Stored data entries:
══════════
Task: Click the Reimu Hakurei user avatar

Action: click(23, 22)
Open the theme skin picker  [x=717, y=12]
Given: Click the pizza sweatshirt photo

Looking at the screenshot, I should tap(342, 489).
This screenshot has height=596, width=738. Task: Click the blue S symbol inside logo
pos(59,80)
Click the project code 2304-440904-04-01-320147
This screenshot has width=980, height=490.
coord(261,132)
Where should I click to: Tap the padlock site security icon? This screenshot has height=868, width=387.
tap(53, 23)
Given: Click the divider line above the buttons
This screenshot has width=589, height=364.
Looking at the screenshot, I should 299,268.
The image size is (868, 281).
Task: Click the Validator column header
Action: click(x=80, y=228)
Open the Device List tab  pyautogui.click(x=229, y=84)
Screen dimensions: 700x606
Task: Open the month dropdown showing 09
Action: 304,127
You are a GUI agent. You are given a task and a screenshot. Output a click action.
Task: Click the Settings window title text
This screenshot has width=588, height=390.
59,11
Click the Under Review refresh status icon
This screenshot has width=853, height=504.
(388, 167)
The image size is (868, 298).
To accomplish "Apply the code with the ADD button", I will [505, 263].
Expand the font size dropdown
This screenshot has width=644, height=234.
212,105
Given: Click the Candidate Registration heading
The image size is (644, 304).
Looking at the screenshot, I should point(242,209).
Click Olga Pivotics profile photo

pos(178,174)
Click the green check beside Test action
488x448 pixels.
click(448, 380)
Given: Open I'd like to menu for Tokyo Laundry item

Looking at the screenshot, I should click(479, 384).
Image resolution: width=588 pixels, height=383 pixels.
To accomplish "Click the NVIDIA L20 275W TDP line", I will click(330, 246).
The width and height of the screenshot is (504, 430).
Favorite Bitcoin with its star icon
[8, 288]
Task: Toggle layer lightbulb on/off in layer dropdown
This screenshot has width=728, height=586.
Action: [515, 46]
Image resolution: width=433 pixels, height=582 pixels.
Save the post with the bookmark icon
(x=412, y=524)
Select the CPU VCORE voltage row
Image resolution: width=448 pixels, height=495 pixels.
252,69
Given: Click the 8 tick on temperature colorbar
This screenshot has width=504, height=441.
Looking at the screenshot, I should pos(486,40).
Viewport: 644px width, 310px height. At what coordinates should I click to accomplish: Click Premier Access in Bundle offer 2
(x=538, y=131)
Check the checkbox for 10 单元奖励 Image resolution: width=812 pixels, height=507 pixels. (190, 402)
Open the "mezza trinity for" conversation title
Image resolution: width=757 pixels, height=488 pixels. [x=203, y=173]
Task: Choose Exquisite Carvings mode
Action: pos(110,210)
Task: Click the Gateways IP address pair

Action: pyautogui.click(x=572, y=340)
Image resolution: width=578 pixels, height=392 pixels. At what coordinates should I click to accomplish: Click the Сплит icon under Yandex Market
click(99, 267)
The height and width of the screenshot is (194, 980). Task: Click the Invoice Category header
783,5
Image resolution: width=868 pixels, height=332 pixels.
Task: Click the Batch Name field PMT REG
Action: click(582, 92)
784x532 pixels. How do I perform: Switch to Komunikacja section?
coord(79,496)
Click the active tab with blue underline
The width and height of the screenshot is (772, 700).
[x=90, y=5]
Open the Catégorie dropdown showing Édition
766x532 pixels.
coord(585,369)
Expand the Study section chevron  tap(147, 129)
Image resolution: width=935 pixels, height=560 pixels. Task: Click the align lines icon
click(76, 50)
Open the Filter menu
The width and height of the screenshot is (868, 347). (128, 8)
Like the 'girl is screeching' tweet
══════════
▸ What the task asks
Repeat each record exactly. Omit nothing.

▸ Output for this exercise
Task: Click the Reimu Hakurei user avatar

Action: click(23, 22)
Open the theme skin picker  [x=717, y=12]
Given: Click the pizza sweatshirt photo

Looking at the screenshot, I should tap(342, 489).
This screenshot has height=596, width=738. Task: Click the blue S symbol inside logo
pos(59,80)
Click the project code 2304-440904-04-01-320147
This screenshot has width=980, height=490.
coord(261,132)
Where should I click to: Tap the padlock site security icon? This screenshot has height=868, width=387.
tap(53, 23)
Given: Click the divider line above the buttons
This screenshot has width=589, height=364.
Looking at the screenshot, I should 299,268.
The image size is (868, 281).
Task: Click the Validator column header
Action: click(x=80, y=228)
Open the Device List tab  pyautogui.click(x=229, y=84)
Screen dimensions: 700x606
Task: Open the month dropdown showing 09
Action: 304,127
You are a GUI agent. You are given a task and a screenshot. Output a click action.
Task: Click the Settings window title text
This screenshot has width=588, height=390.
59,11
Click the Under Review refresh status icon
This screenshot has width=853, height=504.
(388, 167)
The image size is (868, 298).
To accomplish "Apply the code with the ADD button", I will [505, 263].
Expand the font size dropdown
This screenshot has width=644, height=234.
212,105
Given: Click the Candidate Registration heading
The image size is (644, 304).
Looking at the screenshot, I should point(242,209).
Click Olga Pivotics profile photo

pos(178,174)
Click the green check beside Test action
488x448 pixels.
click(448, 380)
Given: Open I'd like to menu for Tokyo Laundry item

Looking at the screenshot, I should click(479, 384).
Image resolution: width=588 pixels, height=383 pixels.
To accomplish "Click the NVIDIA L20 275W TDP line", I will click(330, 246).
The width and height of the screenshot is (504, 430).
Favorite Bitcoin with its star icon
[8, 288]
Task: Toggle layer lightbulb on/off in layer dropdown
This screenshot has width=728, height=586.
Action: [515, 46]
Image resolution: width=433 pixels, height=582 pixels.
Save the post with the bookmark icon
(x=412, y=524)
Select the CPU VCORE voltage row
Image resolution: width=448 pixels, height=495 pixels.
252,69
Given: Click the 8 tick on temperature colorbar
This screenshot has width=504, height=441.
Looking at the screenshot, I should pos(486,40).
Viewport: 644px width, 310px height. At what coordinates should I click to accomplish: Click Premier Access in Bundle offer 2
(x=538, y=131)
Check the checkbox for 10 单元奖励 Image resolution: width=812 pixels, height=507 pixels. (190, 402)
Open the "mezza trinity for" conversation title
Image resolution: width=757 pixels, height=488 pixels. [x=203, y=173]
Task: Choose Exquisite Carvings mode
Action: pos(110,210)
Task: Click the Gateways IP address pair

Action: pyautogui.click(x=572, y=340)
Image resolution: width=578 pixels, height=392 pixels. At what coordinates should I click to accomplish: Click the Сплит icon under Yandex Market
click(99, 267)
The height and width of the screenshot is (194, 980). Task: Click the Invoice Category header
783,5
Image resolution: width=868 pixels, height=332 pixels.
Task: Click the Batch Name field PMT REG
Action: click(582, 92)
784x532 pixels. How do I perform: Switch to Komunikacja section?
coord(79,496)
Click the active tab with blue underline
The width and height of the screenshot is (772, 700).
[x=90, y=5]
Open the Catégorie dropdown showing Édition
766x532 pixels.
coord(585,369)
Expand the Study section chevron  tap(147, 129)
Image resolution: width=935 pixels, height=560 pixels. Task: Click the align lines icon
click(76, 50)
Open the Filter menu
The width and height of the screenshot is (868, 347). (128, 8)
Like the 'girl is screeching' tweet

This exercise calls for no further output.